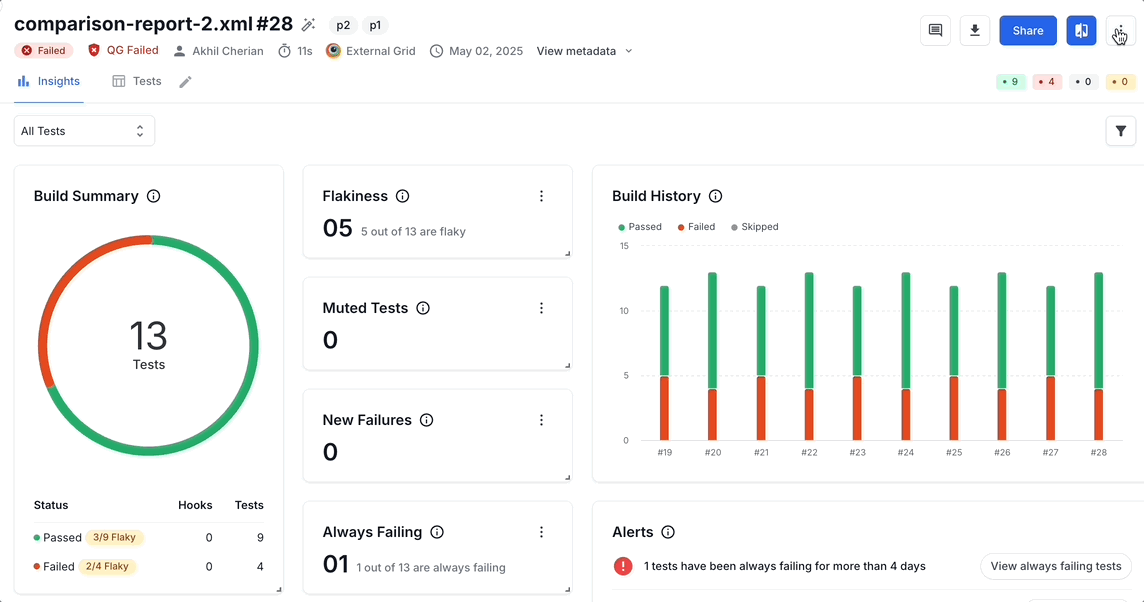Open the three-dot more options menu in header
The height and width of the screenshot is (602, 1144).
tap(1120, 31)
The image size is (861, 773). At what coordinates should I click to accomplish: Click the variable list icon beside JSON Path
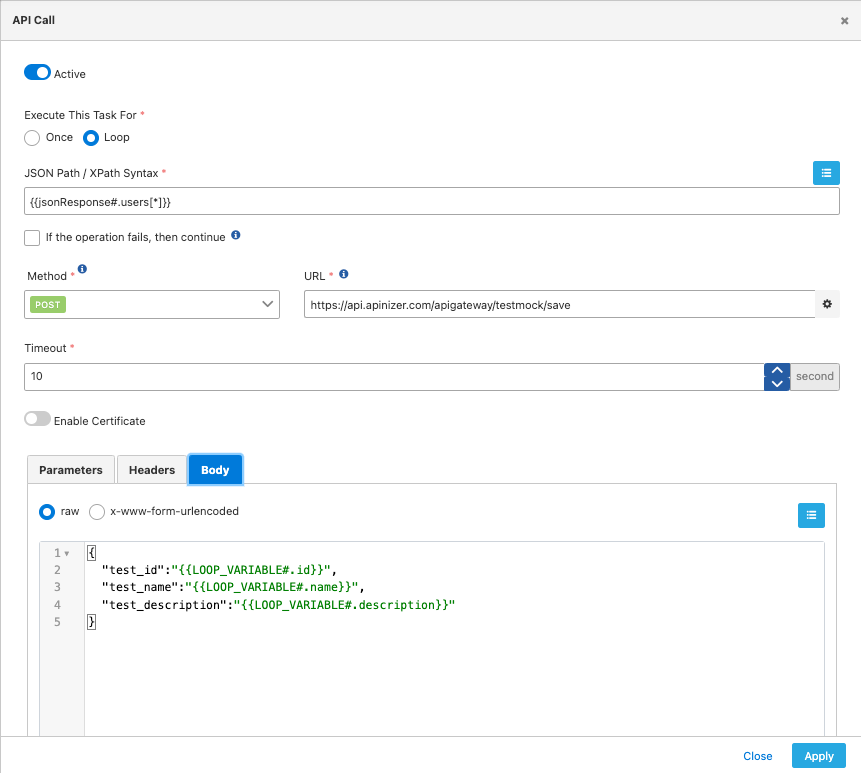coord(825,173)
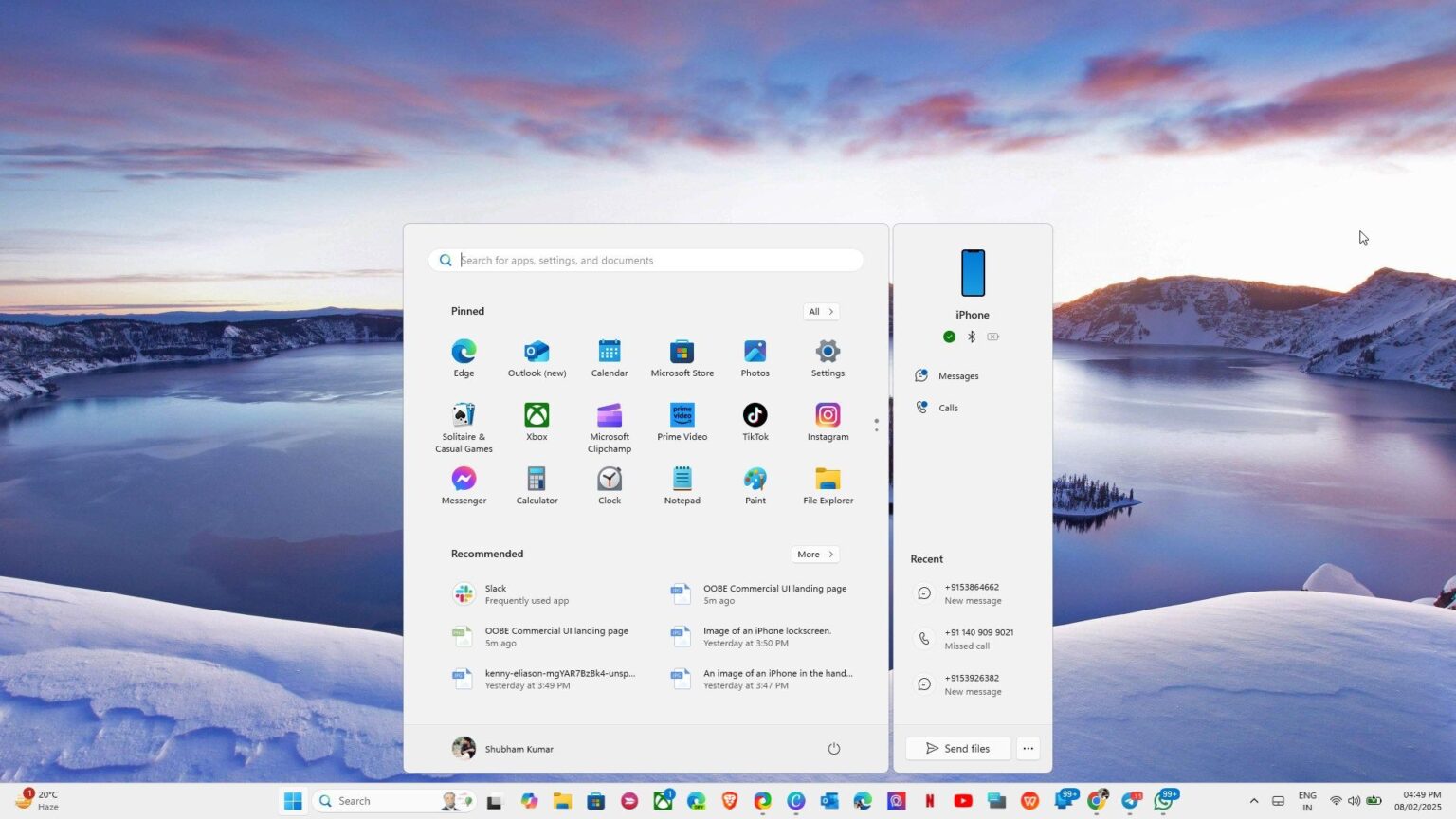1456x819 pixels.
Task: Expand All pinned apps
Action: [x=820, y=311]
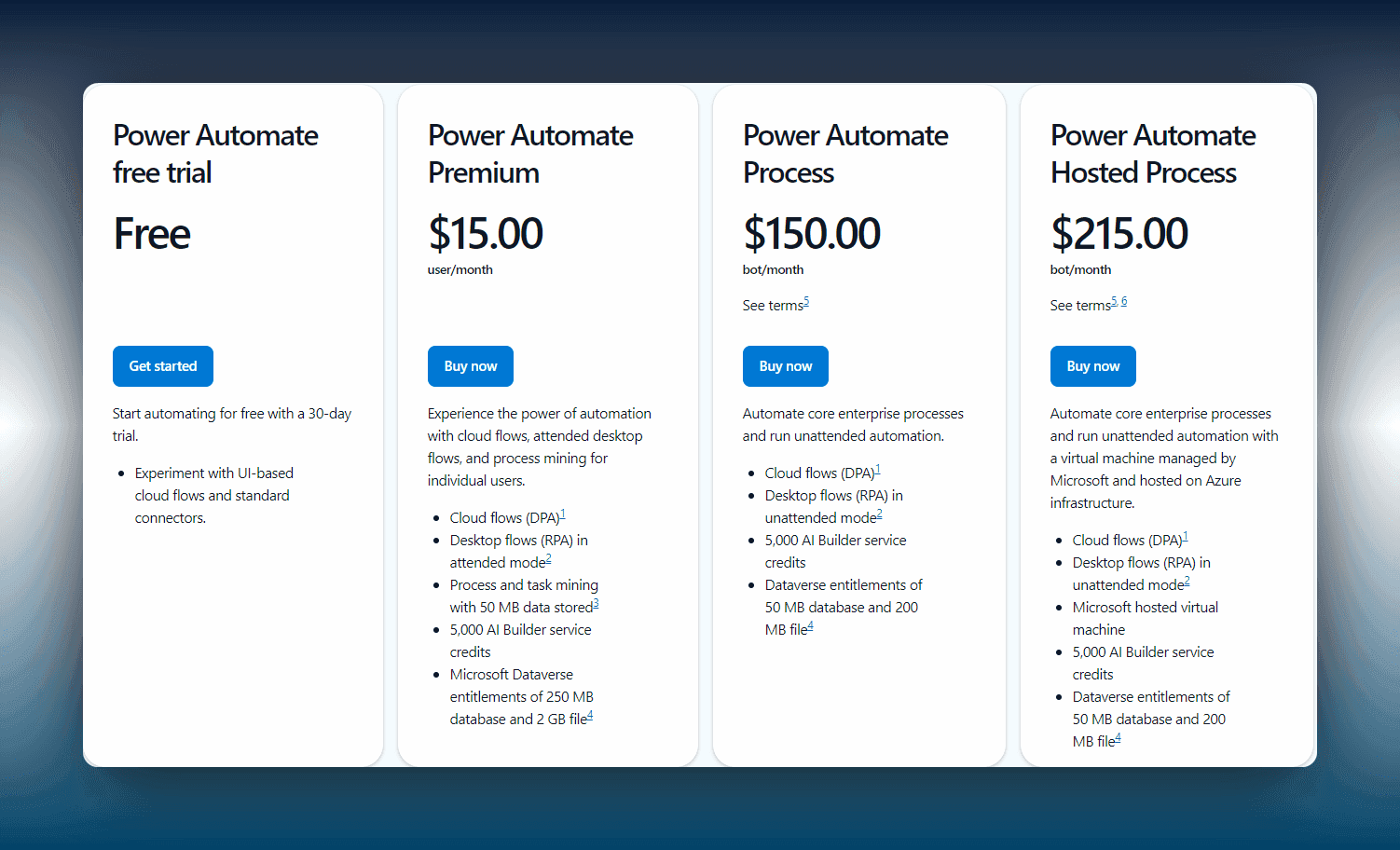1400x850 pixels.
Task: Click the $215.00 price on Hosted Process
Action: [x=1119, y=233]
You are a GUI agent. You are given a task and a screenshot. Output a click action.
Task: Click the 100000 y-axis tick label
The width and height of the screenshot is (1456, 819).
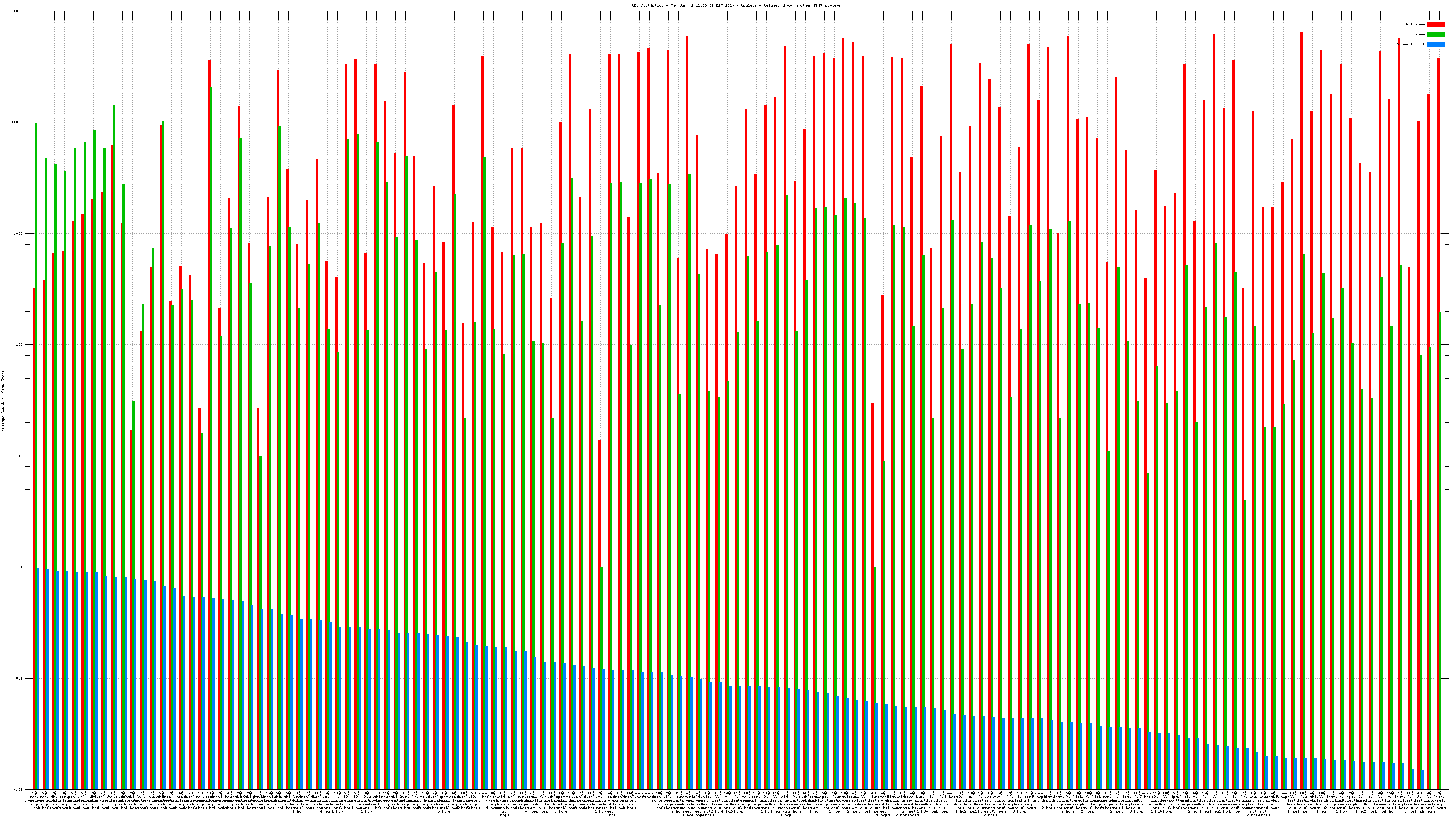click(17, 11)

== == ==

--- WHAT TO DO ---
Rewrite the listing above with "coordinates" swapped for "screen position" and everything else unchanged, leaving out the pictures.

--- EXERCISE RESPONSE ---
Open the three-dot more options menu in header
The height and width of the screenshot is (602, 1144).
tap(1120, 31)
The image size is (861, 773). At what screen position should I click to accomplish: Click the variable list icon beside JSON Path
coord(825,173)
1456x819 pixels.
Task: Expand All pinned apps
Action: [x=820, y=311]
1400x850 pixels.
Task: Click the $215.00 price on Hosted Process
Action: [x=1119, y=233]
You are a GUI agent. You are given a task and a screenshot. Output a click action.
Task: Click the 100000 y-axis tick label
The width and height of the screenshot is (1456, 819).
click(17, 11)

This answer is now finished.